I had gone into the appointment hoping to start the milk ladder that day and I guess you could say stupidly saw a light at the end of the stressful cmpa tunnel (I also saw a light at the end of ridiculously priced dairy free food tunnel… I mean seriously, why punish people for their allergies?) But alas, that wasn’t the case.

That being said, the fact she was eating actual food was enough to make me happy and since the appointment she’s just got better and better. I was quite nervous about her first day in Nursery since the appointment as I’ve spent the last 3 months telling them NO LUMPS and suddenly I’m flipping that on its head.

Picking her up, I was fully expecting the same conversation that I have every time she tries something at nursery but I was wrong. As I walked in everyone was excited and couldn’t wait to tell me how amazing she had been that day. Shed eaten Weetabix, banana, vegetable pasta (that was a little but pureed but was still really lumpy) fruit and then, and this made me cry- JAM SANDWICHES!!!!! That’s right, the little pest had eaten an actual sandwich, no puree, no mushed up food, an actual sandwich!!

Over the course of a couple of weeks Izzi went from one extreme to another and you can see a real difference. For one, she’s happier, shes gained weight and most importantly she’s sleeping through the night. This has also had a massive effect on my mood and despite still worrying about choking and potential allergies, I’m feeling positive about Izzi’s diet for the first time since she was 2 weeks old.

I cant really determine what may of triggered Izzi’s sudden change in dietary requirement’s but I do think that my change in attitude towards it helped. Perseverance really is key when you’re working with fussy children. Its hard to not give in when they refuse to eat any food and its also really hard to not give in purely because you’re exhausted after yet another sleepless night.

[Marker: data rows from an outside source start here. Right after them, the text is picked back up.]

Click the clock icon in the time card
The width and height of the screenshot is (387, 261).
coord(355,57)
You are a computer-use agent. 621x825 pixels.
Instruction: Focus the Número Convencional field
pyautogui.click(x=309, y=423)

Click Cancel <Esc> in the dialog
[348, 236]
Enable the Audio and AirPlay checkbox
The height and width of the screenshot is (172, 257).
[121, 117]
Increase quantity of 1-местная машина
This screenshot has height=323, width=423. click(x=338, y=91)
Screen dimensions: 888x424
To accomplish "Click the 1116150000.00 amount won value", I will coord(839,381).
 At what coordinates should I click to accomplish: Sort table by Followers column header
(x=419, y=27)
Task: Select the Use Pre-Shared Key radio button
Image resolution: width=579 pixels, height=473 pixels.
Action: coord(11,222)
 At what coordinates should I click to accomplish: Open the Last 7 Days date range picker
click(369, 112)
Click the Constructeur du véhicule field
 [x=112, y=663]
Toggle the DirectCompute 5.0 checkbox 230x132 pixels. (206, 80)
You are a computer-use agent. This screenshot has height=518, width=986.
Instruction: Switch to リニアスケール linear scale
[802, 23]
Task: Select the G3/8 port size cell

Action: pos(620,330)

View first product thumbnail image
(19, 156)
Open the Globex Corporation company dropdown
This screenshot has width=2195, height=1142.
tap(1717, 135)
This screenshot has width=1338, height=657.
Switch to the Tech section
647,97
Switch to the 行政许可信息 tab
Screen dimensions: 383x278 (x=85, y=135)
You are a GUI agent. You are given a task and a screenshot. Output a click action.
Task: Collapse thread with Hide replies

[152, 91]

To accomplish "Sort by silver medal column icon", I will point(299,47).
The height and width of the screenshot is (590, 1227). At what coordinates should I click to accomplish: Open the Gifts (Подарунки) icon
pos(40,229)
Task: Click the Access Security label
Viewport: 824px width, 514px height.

We also started to feed Izzi with Abi and having Abi sat next to her eating food that looks similar if not the same really encouraged Izzi to try new things like crisps and wafers.

As well as this we started to let Izzi explore the textures of her food. This included a lot of mess, a lot of food throwing and ALOT of baths. Not only did this make her comfortable with textures that she hadn’t ever felt before but it also made meal times fun, which after months of distress every time she ate which no doubt left a bit of a scar, is really important. She now gets excited when it comes to meals and as soon as she sees the bowl and spoon come out she’s makes her own way to her seat.

Finally, we cut out milk. Instead of 4 bottles of milk throughout the day she now has only 1 5oz bottle in the morning first thing and a 7oz bottle just before she goes to bed. I expected this to be quite hard as to cut out milk when Abi was tiny was really hard and she still had a bottle of milk in bed every night right up until Izzi was born.

Of course all this could very well be irrelevant when Izzi no doubt decides that she’s against lumps again but we will cross that hurdle when it comes.

I get messaged a lot regarding how we have dealt with so many dietary issues and to be honest, I would say ‘dealt’ is very far from what we have done. I have had countless food related meltdowns, spent hours on the phone to dieticians and salty visitors and spent more time worrying about if she’s eaten enough than anything else in my life. But finally, she’s done it. She’s cracked it and all the tears, anger, frustration and fear have been worth it.

Now to make sure this new found food loving Izzi sticks around!